* **Passage**
=== Section Start ===

We’re almost at Easter! But, not yet. We have one more day to go.  Today – Holy Saturday … the precipice between yesterday’s tragedy of Good Friday and the triumph of Easter Sunday that enters in after the Great Vigil of Easter this night. 

The end of a difficult week is in sight for countless people around the world observing Holy Week. But we’re not there – yet. We’re not at the end of Holy Week. This day, known as Holy Saturday, is one last nudge – one final reminder of the fragility of the human being.

And this night, in the liturgy of the Easter Vigil, hope and possibility are ignited. Holy Saturday might be likened to a “Morning-After” situation. The “Morning-After” when the worst thing that could possibly have happened, happened. Like …
~ when you received the devastating medical diagnosis
~ when you were fired
~ when you realized that a brutal war was happening
~ when you realized you had to self-isolate
~ when your spouse confessed to cheating
~ when you were at a great party and woke up with a doozy of a headache and learned that you had driven your car the previous night and had injured or killed someone
~ when the nightmare of yesterday was real – your beloved spouse or child or parent died and you realize it actually happened and was not just a bad dream
~ when you discovered your dreams about a special job or school or retirement were shattered.
~ when you discovered fire or a tornado, hurricane, war had ravaged your home and there was nothing left – no photos, no computer, no important documents, no clothes, no furniture, nothing

We likely all have a story we can relate to when we were ‘beyond-beyond’ comprehension. And if we can’t think of anything, living this life each day, with the threat of chemical/nuclear, cyber war; another COVID strain which may result in shut-down again; the everpresent threat of climate change – is our ‘Morning-After’ and it’s difficult to see very far into the future.

Our Holy Saturday morning experience is similar to the disciples when they couldn’t see beyond the tomb of Jesus; when they couldn’t see beyond the reality of His crucifixion and death.

The Holy Saturday of long ago …the Holy Saturday of today … have similarities.

=== Section End ===

* **Problems to solve**
(A) From the reflection on Holy Saturday, list every item the text says can be left with nothing after fire, a storm, or war ravages a home.
(B) Continue the Holy Saturday reflection from its final sentence, in the same voice.

* **Records**
=== Section Start ===

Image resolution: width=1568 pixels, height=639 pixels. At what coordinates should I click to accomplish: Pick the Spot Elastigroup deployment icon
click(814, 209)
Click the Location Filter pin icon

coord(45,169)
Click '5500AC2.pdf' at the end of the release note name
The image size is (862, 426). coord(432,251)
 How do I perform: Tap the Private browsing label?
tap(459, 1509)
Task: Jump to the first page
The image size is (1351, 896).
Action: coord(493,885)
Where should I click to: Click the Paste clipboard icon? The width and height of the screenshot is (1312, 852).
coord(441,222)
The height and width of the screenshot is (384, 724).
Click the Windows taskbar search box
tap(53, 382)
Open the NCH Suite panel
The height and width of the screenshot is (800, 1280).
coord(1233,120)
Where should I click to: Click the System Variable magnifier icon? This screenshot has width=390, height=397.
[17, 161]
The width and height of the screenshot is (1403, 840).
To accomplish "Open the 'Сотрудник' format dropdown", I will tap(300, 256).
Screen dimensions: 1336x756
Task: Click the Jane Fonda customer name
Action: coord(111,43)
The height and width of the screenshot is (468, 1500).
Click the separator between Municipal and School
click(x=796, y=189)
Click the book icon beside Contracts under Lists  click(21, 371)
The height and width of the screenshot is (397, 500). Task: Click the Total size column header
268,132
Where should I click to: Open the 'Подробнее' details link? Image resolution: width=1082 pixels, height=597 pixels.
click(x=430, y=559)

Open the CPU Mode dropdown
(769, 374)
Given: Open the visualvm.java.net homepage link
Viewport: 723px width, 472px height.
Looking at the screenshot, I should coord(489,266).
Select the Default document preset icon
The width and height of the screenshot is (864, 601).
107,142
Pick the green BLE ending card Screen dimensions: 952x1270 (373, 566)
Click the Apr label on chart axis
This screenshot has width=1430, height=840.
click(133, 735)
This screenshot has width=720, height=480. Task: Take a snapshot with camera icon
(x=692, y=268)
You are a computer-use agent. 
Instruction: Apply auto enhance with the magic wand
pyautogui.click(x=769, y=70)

=== Section End ===

* **Answer set**
(A)
- photos
- computer
- important documents
- clothes
- furniture

(B)
So today, between tonight’s Holy Saturday sunset and tomorrow’s Easter Sunday sunrise, we wait – keep vigil – and observe the Great Vigil of Easter. The liturgy of the Great Vigil of Easter begins in darkness. Then a fire is lit and symbolically brought into the sanctuary/home by a candle. 

As the service of prayerful watching continues, Scripture is read, prayers are offered, the Exsultet is sung, holy Baptism or the Renewal of Baptismal vows happens, and the first celebration of Holy Communion begins the glorious Season of Easter … with light throughout the room/sanctuary along with joyful music, colourful flowers, great smiles and the exuberant shouting of “Alleluia!  Christ is Risen!” by all who are present.  A sense of unbridled joy fills hearts as the wilderness of Lent, the Cross, the empty tomb move us from death to life.

In these days, when images of death fill the airwaves and people are still deeply concerned about the future, we can’t be with others to share the good news that “Christ is risen,” what then?

Why not do what we did at 7:00 pm each night at the beginning of the pandemic — give thanks and celebrate front line COVID19 workers who staffed hospitals and ambulances, worked in essential stores and truck and pharmacies and medical offices?

Let’s sing out loud in our homes, our streets. Let’s bang our pots and pans. Let’s joyfully proclaim Easter is here! The Great Vigil of Easter is over!   We are not alone.  Hope is alive.

Alleluia! Christ is Risen. He is risen, indeed! Alleluia!